Esercizio ▸ Riporti per intero le voci seguenti, sostituendo "GUI agent" con "desktop agent" e lasciando invariato tutto il resto.

* * * * * * *

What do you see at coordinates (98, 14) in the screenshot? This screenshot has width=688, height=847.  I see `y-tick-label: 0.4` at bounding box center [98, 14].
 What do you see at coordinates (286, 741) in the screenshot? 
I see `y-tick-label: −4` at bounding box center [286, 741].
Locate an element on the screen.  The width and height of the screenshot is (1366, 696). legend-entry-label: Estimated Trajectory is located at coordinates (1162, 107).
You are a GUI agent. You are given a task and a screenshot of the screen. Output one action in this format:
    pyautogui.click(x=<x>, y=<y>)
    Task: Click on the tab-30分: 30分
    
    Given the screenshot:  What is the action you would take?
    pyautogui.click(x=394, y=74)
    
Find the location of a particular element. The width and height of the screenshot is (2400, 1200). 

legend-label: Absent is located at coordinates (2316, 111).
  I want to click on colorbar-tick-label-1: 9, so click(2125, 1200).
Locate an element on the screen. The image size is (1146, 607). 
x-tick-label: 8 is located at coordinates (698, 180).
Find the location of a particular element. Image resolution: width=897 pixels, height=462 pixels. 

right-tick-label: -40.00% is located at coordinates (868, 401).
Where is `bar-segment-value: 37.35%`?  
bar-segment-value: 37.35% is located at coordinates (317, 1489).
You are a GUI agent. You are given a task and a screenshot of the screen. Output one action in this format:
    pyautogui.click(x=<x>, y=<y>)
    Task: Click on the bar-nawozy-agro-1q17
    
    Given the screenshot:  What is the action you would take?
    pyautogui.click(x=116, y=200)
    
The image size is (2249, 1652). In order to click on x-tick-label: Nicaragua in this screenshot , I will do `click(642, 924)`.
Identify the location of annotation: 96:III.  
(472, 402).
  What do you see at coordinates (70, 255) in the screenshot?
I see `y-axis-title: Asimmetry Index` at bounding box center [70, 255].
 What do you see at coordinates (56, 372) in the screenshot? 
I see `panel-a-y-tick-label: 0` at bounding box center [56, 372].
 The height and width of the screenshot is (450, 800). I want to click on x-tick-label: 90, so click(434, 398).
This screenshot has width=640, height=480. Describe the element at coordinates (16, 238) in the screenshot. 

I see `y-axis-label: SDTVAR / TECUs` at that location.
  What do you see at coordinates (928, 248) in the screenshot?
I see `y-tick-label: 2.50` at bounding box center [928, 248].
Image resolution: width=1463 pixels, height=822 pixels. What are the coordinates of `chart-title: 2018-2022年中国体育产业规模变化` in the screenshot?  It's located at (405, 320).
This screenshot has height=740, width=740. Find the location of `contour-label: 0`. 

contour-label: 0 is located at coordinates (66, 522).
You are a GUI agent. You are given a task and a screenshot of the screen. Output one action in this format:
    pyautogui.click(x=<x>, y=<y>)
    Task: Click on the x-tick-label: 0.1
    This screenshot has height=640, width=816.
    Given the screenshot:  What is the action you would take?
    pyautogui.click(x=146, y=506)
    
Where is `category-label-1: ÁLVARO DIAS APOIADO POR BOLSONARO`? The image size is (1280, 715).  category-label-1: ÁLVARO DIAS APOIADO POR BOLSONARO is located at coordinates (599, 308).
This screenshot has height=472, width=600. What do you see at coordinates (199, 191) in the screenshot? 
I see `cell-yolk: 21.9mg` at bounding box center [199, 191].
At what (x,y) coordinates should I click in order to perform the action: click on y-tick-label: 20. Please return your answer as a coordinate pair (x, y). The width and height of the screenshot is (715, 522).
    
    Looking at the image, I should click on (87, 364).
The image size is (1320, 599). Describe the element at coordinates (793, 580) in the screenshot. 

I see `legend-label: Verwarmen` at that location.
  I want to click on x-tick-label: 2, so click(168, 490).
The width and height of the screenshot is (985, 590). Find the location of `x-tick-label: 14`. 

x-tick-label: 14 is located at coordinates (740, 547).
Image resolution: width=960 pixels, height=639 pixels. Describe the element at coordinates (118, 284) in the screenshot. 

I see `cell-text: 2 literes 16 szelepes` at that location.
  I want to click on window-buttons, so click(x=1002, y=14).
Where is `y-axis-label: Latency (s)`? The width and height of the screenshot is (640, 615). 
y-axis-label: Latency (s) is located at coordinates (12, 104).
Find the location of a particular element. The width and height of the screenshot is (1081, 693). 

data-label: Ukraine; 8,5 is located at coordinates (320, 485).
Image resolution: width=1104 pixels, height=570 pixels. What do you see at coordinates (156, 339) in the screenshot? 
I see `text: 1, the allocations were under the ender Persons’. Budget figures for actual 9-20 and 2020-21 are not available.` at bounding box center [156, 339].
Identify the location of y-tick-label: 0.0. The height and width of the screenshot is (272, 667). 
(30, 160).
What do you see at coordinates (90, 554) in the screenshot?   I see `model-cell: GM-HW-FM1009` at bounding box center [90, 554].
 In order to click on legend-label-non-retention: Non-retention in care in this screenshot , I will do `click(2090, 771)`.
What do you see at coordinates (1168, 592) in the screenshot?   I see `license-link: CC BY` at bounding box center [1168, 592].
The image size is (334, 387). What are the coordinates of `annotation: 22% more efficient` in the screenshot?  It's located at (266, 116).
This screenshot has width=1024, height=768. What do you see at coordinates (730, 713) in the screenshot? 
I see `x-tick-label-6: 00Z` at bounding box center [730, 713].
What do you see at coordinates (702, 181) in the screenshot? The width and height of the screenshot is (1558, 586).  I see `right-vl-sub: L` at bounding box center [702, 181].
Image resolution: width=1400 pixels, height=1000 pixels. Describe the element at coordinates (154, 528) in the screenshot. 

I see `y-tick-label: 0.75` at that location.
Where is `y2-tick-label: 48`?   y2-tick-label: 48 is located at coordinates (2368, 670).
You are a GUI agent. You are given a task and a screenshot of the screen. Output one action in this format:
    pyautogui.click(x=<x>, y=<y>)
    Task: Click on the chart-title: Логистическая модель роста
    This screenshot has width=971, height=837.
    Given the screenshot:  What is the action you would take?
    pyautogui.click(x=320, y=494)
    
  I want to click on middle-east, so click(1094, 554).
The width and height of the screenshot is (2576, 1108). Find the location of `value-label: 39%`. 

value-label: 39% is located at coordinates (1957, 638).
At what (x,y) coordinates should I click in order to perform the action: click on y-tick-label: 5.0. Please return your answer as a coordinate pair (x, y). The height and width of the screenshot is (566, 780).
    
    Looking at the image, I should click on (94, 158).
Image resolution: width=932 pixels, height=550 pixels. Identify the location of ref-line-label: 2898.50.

* * * * * * *

Risultato ▸
What do you see at coordinates (98, 14) in the screenshot? This screenshot has width=688, height=847.  I see `y-tick-label: 0.4` at bounding box center [98, 14].
 What do you see at coordinates (286, 741) in the screenshot? 
I see `y-tick-label: −4` at bounding box center [286, 741].
Locate an element on the screen.  The width and height of the screenshot is (1366, 696). legend-entry-label: Estimated Trajectory is located at coordinates (1162, 107).
You are a desktop agent. You are given a task and a screenshot of the screen. Output one action in this format:
    pyautogui.click(x=<x>, y=<y>)
    Task: Click on the tab-30分: 30分
    
    Given the screenshot:  What is the action you would take?
    pyautogui.click(x=394, y=74)
    
Find the location of a particular element. The width and height of the screenshot is (2400, 1200). 

legend-label: Absent is located at coordinates (2316, 111).
  I want to click on colorbar-tick-label-1: 9, so click(2125, 1200).
Locate an element on the screen. The image size is (1146, 607). 
x-tick-label: 8 is located at coordinates (698, 180).
Find the location of a particular element. Image resolution: width=897 pixels, height=462 pixels. 

right-tick-label: -40.00% is located at coordinates (868, 401).
Where is `bar-segment-value: 37.35%`?  
bar-segment-value: 37.35% is located at coordinates (317, 1489).
You are a desktop agent. You are given a task and a screenshot of the screen. Output one action in this format:
    pyautogui.click(x=<x>, y=<y>)
    Task: Click on the bar-nawozy-agro-1q17
    
    Given the screenshot:  What is the action you would take?
    pyautogui.click(x=116, y=200)
    
The image size is (2249, 1652). In order to click on x-tick-label: Nicaragua in this screenshot , I will do `click(642, 924)`.
Identify the location of annotation: 96:III.  
(472, 402).
  What do you see at coordinates (70, 255) in the screenshot?
I see `y-axis-title: Asimmetry Index` at bounding box center [70, 255].
 What do you see at coordinates (56, 372) in the screenshot? 
I see `panel-a-y-tick-label: 0` at bounding box center [56, 372].
 The height and width of the screenshot is (450, 800). I want to click on x-tick-label: 90, so click(434, 398).
This screenshot has width=640, height=480. Describe the element at coordinates (16, 238) in the screenshot. 

I see `y-axis-label: SDTVAR / TECUs` at that location.
  What do you see at coordinates (928, 248) in the screenshot?
I see `y-tick-label: 2.50` at bounding box center [928, 248].
Image resolution: width=1463 pixels, height=822 pixels. What are the coordinates of `chart-title: 2018-2022年中国体育产业规模变化` in the screenshot?  It's located at (405, 320).
This screenshot has height=740, width=740. Find the location of `contour-label: 0`. 

contour-label: 0 is located at coordinates (66, 522).
You are a desktop agent. You are given a task and a screenshot of the screen. Output one action in this format:
    pyautogui.click(x=<x>, y=<y>)
    Task: Click on the x-tick-label: 0.1
    This screenshot has height=640, width=816.
    Given the screenshot:  What is the action you would take?
    pyautogui.click(x=146, y=506)
    
Where is `category-label-1: ÁLVARO DIAS APOIADO POR BOLSONARO`? The image size is (1280, 715).  category-label-1: ÁLVARO DIAS APOIADO POR BOLSONARO is located at coordinates (599, 308).
This screenshot has height=472, width=600. What do you see at coordinates (199, 191) in the screenshot? 
I see `cell-yolk: 21.9mg` at bounding box center [199, 191].
At what (x,y) coordinates should I click in order to perform the action: click on y-tick-label: 20. Please return your answer as a coordinate pair (x, y). The width and height of the screenshot is (715, 522).
    
    Looking at the image, I should click on (87, 364).
The image size is (1320, 599). Describe the element at coordinates (793, 580) in the screenshot. 

I see `legend-label: Verwarmen` at that location.
  I want to click on x-tick-label: 2, so click(168, 490).
The width and height of the screenshot is (985, 590). Find the location of `x-tick-label: 14`. 

x-tick-label: 14 is located at coordinates (740, 547).
Image resolution: width=960 pixels, height=639 pixels. Describe the element at coordinates (118, 284) in the screenshot. 

I see `cell-text: 2 literes 16 szelepes` at that location.
  I want to click on window-buttons, so click(x=1002, y=14).
Where is `y-axis-label: Latency (s)`? The width and height of the screenshot is (640, 615). 
y-axis-label: Latency (s) is located at coordinates (12, 104).
Find the location of a particular element. The width and height of the screenshot is (1081, 693). 

data-label: Ukraine; 8,5 is located at coordinates (320, 485).
Image resolution: width=1104 pixels, height=570 pixels. What do you see at coordinates (156, 339) in the screenshot? 
I see `text: 1, the allocations were under the ender Persons’. Budget figures for actual 9-20 and 2020-21 are not available.` at bounding box center [156, 339].
Identify the location of y-tick-label: 0.0. The height and width of the screenshot is (272, 667). 
(30, 160).
What do you see at coordinates (90, 554) in the screenshot?   I see `model-cell: GM-HW-FM1009` at bounding box center [90, 554].
 In order to click on legend-label-non-retention: Non-retention in care in this screenshot , I will do `click(2090, 771)`.
What do you see at coordinates (1168, 592) in the screenshot?   I see `license-link: CC BY` at bounding box center [1168, 592].
The image size is (334, 387). What are the coordinates of `annotation: 22% more efficient` in the screenshot?  It's located at (266, 116).
This screenshot has width=1024, height=768. What do you see at coordinates (730, 713) in the screenshot? 
I see `x-tick-label-6: 00Z` at bounding box center [730, 713].
What do you see at coordinates (702, 181) in the screenshot? The width and height of the screenshot is (1558, 586).  I see `right-vl-sub: L` at bounding box center [702, 181].
Image resolution: width=1400 pixels, height=1000 pixels. Describe the element at coordinates (154, 528) in the screenshot. 

I see `y-tick-label: 0.75` at that location.
Where is `y2-tick-label: 48`?   y2-tick-label: 48 is located at coordinates (2368, 670).
You are a desktop agent. You are given a task and a screenshot of the screen. Output one action in this format:
    pyautogui.click(x=<x>, y=<y>)
    Task: Click on the chart-title: Логистическая модель роста
    This screenshot has width=971, height=837.
    Given the screenshot:  What is the action you would take?
    pyautogui.click(x=320, y=494)
    
  I want to click on middle-east, so click(1094, 554).
The width and height of the screenshot is (2576, 1108). Find the location of `value-label: 39%`. 

value-label: 39% is located at coordinates (1957, 638).
At what (x,y) coordinates should I click in order to perform the action: click on y-tick-label: 5.0. Please return your answer as a coordinate pair (x, y). The height and width of the screenshot is (566, 780).
    
    Looking at the image, I should click on (94, 158).
Image resolution: width=932 pixels, height=550 pixels. Identify the location of ref-line-label: 2898.50.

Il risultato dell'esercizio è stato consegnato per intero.